In what a US trade group called an unprecedented closure of airspace, a volcano in Iceland spouted ash clouds that have drifted across Europe, causing the largest shutdown of international airspace in years.
According to the US Air Transport Association (ATA), the UK is the third largest international destination behind Mexico and Canada for the US. The ATA is a trade group that represents the major US carriers.
Traders said that a reduction in jet fuel demand was causing supply to build up, and market players that do not have storage availability could face problems.
“Refiners are making a pretty good margin now and will continue to produce into May,” a US Gulf coast based refined products trader said.
“Long term impact … is hard to say how it will work,” the trader said.
US Gulf jet fuel prices were assessed at 214.25-214.50 cents/gal, down 7.25 cents from Friday, according to global chemical market intelligence service ICIS pricing.
The volcano eruption in Iceland had since strengthened, and a new ash cloud was spreading south and east towards the UK, according to the country's National Air Traffic Service (NATS).
The situation for Northern Irish airports was uncertain, although airports in other parts of the UK could become available on Tuesday, the NATS said.
Earlier, officials announced a plan to partially reopen European skies to air traffic, according to news reports.
Airspace remained closed in more than 20 countries and although an uplift in some flight restrictions was expected on Monday, the outlook for jet price differentials was looking negative for the rest of the week, industry sources said.
“The biggest problem right now is if airports are not using fuel, oil refineries are still producing and shipping oil as deliveries have been planned in advance.
"Most, if not all, airport storages are full – somewhere like Heathrow has no spare capacity and as it uses a multi-product system it will have major pipeline and distribution problems,” said an airline source.
The source added that although the crisis would cause a knock-on affect on the rest of the oil industry and its logistics structure, commodities prices remained unaffected as oil was a global commodity.
“Supply and demand for jet fuel will be affected in Europe in the short-term as the market is oversupplied,” said the airline source.
Another source said the industry would be following reports on the incident throughout the day, adding: “We will have to see how the rest of this situation develops for the rest of the week and month.”
EU transport ministers were expected to hold emergency talks by video conference on Monday on how to ease the travel chaos caused by airspace restrictions.
However, the International Air Transport Association (IATA) sharply criticised European governments, accusing them of displaying a lack of leadership and risk assessment in handling the situation.
“This crisis is costing airlines at least $200m a day in lost revenues and the European economy is suffering billions of dollars in lost business,” IATA’s director general and CEO, Giovanni Bisignani, said.
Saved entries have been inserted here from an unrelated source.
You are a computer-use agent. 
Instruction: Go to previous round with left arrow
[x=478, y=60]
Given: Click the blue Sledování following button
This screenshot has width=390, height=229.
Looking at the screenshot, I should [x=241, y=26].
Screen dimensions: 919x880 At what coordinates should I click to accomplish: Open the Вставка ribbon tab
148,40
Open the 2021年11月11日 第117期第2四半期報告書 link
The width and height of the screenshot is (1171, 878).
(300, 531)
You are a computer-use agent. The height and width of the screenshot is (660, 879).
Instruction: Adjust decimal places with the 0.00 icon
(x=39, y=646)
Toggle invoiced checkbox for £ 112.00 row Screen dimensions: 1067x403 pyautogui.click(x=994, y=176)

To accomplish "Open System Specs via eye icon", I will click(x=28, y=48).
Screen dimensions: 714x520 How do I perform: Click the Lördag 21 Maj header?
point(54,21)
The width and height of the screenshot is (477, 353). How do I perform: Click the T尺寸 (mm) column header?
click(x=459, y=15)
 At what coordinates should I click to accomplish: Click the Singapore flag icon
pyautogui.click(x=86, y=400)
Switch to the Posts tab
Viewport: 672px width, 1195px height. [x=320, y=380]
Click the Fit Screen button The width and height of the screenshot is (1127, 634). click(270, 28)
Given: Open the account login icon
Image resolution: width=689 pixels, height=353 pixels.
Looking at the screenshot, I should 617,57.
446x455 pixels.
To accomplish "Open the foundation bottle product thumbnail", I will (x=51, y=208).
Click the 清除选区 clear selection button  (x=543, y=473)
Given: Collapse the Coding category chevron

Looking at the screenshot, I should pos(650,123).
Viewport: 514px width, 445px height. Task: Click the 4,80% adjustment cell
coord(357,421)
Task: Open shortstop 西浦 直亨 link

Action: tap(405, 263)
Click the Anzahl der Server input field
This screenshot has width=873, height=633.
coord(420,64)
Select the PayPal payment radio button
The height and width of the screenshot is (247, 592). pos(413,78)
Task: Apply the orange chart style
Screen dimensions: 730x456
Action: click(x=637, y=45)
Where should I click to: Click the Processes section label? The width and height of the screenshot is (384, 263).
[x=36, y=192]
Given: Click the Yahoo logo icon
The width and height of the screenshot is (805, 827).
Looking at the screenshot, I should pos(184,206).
“In the face of such dire economic consequences, it is incredible that Europe’s transport ministers have taken five days to organise a teleconference.”
According to the Airports Council International Europe, more than 6.8m passengers have been affected, with 313 airports paralysed so far.
The latest jet fuel barge prices were assessed by ICIS at $744.50-746.50/tonne FOB (free on board) ARA (Amsterdam Rotterdam Antwerp).
This represented a drop of $18.25 at the lower end of the range and 17.25/tonne at the upper end, from Thursday's prices of $762.75-763.75 FOB ARA.
The differentials to May ICE gasoil futures dropped from $47-48/tonne on Thursday FOB ARA to $39-41/tonne on Friday.